* **Exercise A**: Render the records from the line with "Viewport: 801px width, 500px" to the line with "point(563,142)" as a JSON list of strings, one string per line, leaving out blank lines.

In one embodiment, the query queue 136 may include queues configured to store queries that require access to data elements stored on two (or more) storage devices. For example, in the event that a query is received that requires access to elements of both drive A 210 and drive B 220, the query may be stored in a “drives A, B queue” (not shown). In this situation, the query dispatcher 134 may be configured to dispatch the queries stored in the “drives A, B queue” during a time period when both drive A 210 and drive B 220 are active. For instance, such a time period may represent an overlap after drive A 210 is exclusively active, and before drive B 220 becomes exclusively active. In another embodiment, any queries that require access to data elements stored on multiple drives may not be stored in query queue 136, but may instead be allowed to execute immediately as they are received by the DBMS 130.
In one embodiment, the timing of the stages shown in FIGS. 2A-2C may be based on a specified time period, thus allowing for an aggregation of queries during that time period. The time period may be based on a system setting, or may be specified by a user. Optionally, the time period may be automatically calculated based on past query performance. For example, the query dispatcher 134 may be configure to analyze historical data of past query executions in order to determine a time period that results in reduced energy use during query execution. In other embodiments, the timing of the stages may be based on staging a specified number of queries in a particular queue (e.g., the drive A queue 215). In any case, the triggering of each stage may be determined so as to accumulate queries in a manner that reduces the energy required for retrieving the data required for executing the queries. For example, such energy may be the electrical energy required for spinning the hard-disk drives storing the required data. In one embodiment, the amount of time that queries are queued may be limited according to a user preference. That is, since the execution time of a particular query will be delayed as long as the query is queued, it may be desirable to allow the user to specify a maximum time that a query may be queued. Further, in one embodiment, designated high priority queries are not queued. Instead, high priority queries may bypass the queues. High priority queries may be designated according to the particular user (i.e., some users are designated as “power users” who are given higher priority relative to other users), or on a per query level (e.g., an attribute associated with the query).
In one embodiment, the DBMS 130 may be configured to determine the amount of energy saved by the use of the query dispatcher 134 and the query queue 136. This determination may be based on a comparison between the energy required to execute the queries after being queued and dispatched, and the energy that would have been required to execute each query upon being received by the DBMS 130. Such energy calculations may be based on analysis of historical data of previously executed queries (e.g., analysis of the plan cache 148). Once determined, the amount of energy saved may be presented to a user in order to provide feedback of the energy efficiency using current system settings. For example, the amount of energy saved may be displayed to a user in the query interface 108.
FIG. 3 is a flow diagram illustrating a method 300 for energy-efficient query dispatching, according to one embodiment of the invention. Persons skilled in the art will understand that, even though the method is described in conjunction with the system of FIG. 1, any system configured to perform the steps of method 300, in any order, is within the scope of the present invention.

* **Dataset records**:
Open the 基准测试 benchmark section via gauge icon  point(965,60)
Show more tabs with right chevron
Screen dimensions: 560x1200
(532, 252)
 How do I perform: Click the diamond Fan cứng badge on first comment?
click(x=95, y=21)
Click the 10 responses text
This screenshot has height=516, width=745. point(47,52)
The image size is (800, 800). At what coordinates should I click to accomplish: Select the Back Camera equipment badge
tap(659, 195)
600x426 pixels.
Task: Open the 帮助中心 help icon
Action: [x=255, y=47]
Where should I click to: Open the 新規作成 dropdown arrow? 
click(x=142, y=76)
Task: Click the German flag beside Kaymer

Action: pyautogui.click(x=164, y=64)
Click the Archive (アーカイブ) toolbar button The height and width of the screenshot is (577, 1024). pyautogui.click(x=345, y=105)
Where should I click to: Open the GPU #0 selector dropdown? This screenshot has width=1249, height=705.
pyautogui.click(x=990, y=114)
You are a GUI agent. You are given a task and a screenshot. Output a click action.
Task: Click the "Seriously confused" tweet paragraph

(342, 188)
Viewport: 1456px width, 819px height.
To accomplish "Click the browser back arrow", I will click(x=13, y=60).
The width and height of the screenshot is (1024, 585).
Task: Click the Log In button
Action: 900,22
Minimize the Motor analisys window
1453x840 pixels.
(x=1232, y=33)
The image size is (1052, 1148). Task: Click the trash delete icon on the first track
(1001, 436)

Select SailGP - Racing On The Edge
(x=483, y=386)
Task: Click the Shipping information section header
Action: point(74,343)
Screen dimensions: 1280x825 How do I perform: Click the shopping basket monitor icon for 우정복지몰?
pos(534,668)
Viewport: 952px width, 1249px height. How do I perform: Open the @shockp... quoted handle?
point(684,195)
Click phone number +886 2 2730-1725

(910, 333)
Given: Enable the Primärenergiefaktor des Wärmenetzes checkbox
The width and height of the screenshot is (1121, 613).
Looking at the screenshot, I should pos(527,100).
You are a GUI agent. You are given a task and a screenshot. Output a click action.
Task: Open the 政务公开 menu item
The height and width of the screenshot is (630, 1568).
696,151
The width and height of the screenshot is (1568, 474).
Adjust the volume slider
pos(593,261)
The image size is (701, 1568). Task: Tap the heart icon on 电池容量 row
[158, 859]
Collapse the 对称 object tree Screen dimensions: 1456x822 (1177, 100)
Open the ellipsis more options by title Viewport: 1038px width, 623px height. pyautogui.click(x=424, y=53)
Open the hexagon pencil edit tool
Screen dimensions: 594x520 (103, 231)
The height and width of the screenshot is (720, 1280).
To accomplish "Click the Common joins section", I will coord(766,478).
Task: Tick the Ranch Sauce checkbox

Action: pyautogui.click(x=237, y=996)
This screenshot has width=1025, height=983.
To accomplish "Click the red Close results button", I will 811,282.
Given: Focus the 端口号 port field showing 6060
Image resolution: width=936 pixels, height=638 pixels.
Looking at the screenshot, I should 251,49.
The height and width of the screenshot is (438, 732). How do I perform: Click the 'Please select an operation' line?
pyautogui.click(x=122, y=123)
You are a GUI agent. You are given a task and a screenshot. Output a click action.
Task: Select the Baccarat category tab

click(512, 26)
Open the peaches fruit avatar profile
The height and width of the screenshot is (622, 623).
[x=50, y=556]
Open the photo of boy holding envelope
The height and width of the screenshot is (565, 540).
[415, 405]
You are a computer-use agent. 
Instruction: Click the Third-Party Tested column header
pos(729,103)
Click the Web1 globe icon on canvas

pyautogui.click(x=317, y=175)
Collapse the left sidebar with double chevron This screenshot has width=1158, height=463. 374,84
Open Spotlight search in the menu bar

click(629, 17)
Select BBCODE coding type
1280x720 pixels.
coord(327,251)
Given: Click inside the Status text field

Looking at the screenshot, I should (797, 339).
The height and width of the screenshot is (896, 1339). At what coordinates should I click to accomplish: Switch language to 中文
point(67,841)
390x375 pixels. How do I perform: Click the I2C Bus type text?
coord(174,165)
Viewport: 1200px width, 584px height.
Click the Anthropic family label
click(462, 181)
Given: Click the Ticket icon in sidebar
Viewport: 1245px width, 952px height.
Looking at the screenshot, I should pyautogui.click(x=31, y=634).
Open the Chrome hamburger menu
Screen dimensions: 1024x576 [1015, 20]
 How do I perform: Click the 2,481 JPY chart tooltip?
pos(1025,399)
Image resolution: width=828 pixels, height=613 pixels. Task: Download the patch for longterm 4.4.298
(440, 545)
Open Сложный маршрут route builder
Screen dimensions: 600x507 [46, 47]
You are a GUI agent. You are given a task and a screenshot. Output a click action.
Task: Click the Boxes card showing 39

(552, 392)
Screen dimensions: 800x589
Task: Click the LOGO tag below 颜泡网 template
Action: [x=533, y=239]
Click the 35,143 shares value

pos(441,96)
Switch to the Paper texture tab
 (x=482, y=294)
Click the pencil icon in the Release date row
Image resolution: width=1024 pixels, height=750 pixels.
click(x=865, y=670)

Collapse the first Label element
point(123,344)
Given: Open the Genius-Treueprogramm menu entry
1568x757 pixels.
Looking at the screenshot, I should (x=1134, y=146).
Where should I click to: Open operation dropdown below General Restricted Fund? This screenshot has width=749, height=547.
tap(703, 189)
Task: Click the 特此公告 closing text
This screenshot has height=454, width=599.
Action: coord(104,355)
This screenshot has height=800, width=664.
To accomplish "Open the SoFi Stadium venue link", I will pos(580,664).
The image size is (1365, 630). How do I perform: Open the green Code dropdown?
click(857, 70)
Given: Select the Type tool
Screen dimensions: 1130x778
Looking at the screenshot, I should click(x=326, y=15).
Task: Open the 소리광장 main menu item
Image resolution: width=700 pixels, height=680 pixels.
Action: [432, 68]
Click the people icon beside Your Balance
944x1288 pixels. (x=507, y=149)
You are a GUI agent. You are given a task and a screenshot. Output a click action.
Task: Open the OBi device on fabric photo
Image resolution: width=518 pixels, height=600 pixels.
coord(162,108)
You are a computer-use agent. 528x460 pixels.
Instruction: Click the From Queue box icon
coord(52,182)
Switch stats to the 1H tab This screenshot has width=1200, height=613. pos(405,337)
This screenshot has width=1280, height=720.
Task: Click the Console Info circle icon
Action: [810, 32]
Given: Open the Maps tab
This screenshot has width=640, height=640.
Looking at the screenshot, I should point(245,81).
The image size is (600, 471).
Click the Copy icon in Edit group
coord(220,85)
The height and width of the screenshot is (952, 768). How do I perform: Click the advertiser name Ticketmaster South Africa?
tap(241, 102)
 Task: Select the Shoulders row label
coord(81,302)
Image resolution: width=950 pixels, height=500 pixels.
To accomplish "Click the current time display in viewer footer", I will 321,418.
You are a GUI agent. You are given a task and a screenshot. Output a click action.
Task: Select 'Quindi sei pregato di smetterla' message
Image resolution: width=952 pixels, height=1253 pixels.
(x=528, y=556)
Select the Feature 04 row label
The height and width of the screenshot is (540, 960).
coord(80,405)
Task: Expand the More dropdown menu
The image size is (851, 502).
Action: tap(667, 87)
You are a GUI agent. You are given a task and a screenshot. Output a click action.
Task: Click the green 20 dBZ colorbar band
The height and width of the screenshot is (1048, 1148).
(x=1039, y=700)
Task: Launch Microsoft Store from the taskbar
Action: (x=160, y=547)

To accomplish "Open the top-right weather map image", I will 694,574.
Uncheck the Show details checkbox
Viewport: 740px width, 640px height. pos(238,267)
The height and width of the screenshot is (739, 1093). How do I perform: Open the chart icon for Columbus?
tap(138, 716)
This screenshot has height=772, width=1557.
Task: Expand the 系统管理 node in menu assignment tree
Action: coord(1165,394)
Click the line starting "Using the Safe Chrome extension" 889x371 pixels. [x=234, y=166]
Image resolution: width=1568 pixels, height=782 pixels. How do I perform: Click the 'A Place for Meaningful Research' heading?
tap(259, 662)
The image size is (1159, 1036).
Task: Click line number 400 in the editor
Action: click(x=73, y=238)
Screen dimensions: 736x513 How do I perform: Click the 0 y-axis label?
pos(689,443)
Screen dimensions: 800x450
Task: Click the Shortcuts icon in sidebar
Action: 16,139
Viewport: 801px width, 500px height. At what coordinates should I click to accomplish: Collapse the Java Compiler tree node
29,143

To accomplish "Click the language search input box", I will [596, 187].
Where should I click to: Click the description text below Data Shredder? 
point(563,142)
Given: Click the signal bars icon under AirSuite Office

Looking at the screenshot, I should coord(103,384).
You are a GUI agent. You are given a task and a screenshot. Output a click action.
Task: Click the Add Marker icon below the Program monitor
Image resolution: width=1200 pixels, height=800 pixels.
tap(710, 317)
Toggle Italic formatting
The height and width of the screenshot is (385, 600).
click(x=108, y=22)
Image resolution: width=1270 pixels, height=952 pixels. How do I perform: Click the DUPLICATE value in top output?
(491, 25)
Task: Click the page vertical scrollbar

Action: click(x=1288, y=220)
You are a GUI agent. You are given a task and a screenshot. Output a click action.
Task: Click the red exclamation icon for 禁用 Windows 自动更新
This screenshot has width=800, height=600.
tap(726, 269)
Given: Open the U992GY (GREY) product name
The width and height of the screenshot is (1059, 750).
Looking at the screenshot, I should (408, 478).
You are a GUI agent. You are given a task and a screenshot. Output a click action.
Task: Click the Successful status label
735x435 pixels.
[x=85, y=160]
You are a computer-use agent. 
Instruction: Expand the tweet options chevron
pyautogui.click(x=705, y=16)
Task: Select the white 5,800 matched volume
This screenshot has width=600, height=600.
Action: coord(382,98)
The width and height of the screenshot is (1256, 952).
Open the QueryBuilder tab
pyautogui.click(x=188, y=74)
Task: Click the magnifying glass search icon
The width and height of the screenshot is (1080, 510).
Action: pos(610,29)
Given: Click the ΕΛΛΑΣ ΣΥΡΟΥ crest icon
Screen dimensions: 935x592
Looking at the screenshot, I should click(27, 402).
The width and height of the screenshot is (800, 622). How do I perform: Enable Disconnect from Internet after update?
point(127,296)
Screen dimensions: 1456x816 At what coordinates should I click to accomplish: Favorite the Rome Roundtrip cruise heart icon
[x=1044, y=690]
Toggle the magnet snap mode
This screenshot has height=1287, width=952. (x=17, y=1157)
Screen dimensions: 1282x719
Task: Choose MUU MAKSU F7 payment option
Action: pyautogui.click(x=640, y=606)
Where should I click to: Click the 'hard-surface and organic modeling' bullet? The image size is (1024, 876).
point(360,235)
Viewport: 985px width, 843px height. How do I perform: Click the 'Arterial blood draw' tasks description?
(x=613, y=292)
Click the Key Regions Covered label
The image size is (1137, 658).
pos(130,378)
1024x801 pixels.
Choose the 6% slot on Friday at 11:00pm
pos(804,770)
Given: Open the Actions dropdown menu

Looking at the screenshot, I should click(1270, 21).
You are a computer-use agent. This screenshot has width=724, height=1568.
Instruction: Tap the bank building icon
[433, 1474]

* **Exercise B**: Write the next part of the passage on energy-efficient database query dispatching, starting after its final sentence.

* **Expected answer A**:
[
  "Viewport: 801px width, 500px height. At what coordinates should I click to accomplish: Collapse the Java Compiler tree node",
  "29,143",
  "To accomplish \"Click the language search input box\", I will [596, 187].",
  "Where should I click to: Click the description text below Data Shredder? ",
  "point(563,142)"
]

* **Expected answer B**:
The method 300 begins at step 310, when a database query is received. For example, a query may be created by a user interacting with a query tool 108, and may be received by a DBMS 130 on a server system 120. At step 320, a set of data elements required to execute the received query are determined. For example, as shown in FIG. 1, the query dispatcher 134 may be configured to determine the elements of the database 140 required to execute the received query. This determination may be performed by matching the received query to query plans stored in a plan cache 148. However, if no existing query plans match the received query, a new query plan may be generated by the query optimizer 138.
At step 330, a storage device storing the required data elements may be determined. The storage device may be, e.g., a particular hard-disk drive included in the server system 120. At step 340, the query may be staged in a queue corresponding to the determined storage device (i.e., a device-specific queue). The received query may be kept in the queue for a specified time period, along with other queries requiring the same database elements. For example, as shown in FIG. 2A, the query 216 may be determined to require the elements of database 140 that are stored in the drive A 210. Accordingly, the query is added to the drive A queue 215, which is configured to stage any queries that require access to the elements stored on drive A 210.
At step 350, after waiting for the specified time period, the queries staged in the queue may be dispatched together for execution. At step 360, the required data elements may be retrieved from the storage device. At step 370, the dispatched queries are executed, using the required data elements as query inputs. For example, as shown in FIG. 2B, the query dispatcher 134 may be configured to dispatch the queries kept in the drive A queue 215, along with the required data elements from drive A 210. The queries are dispatched to the query engine 132 and are executed using the required data elements as inputs, thus producing a set of query results 250. The query results 250 may be presented to a user in the query tool 108. After step 370, the method 300 terminates.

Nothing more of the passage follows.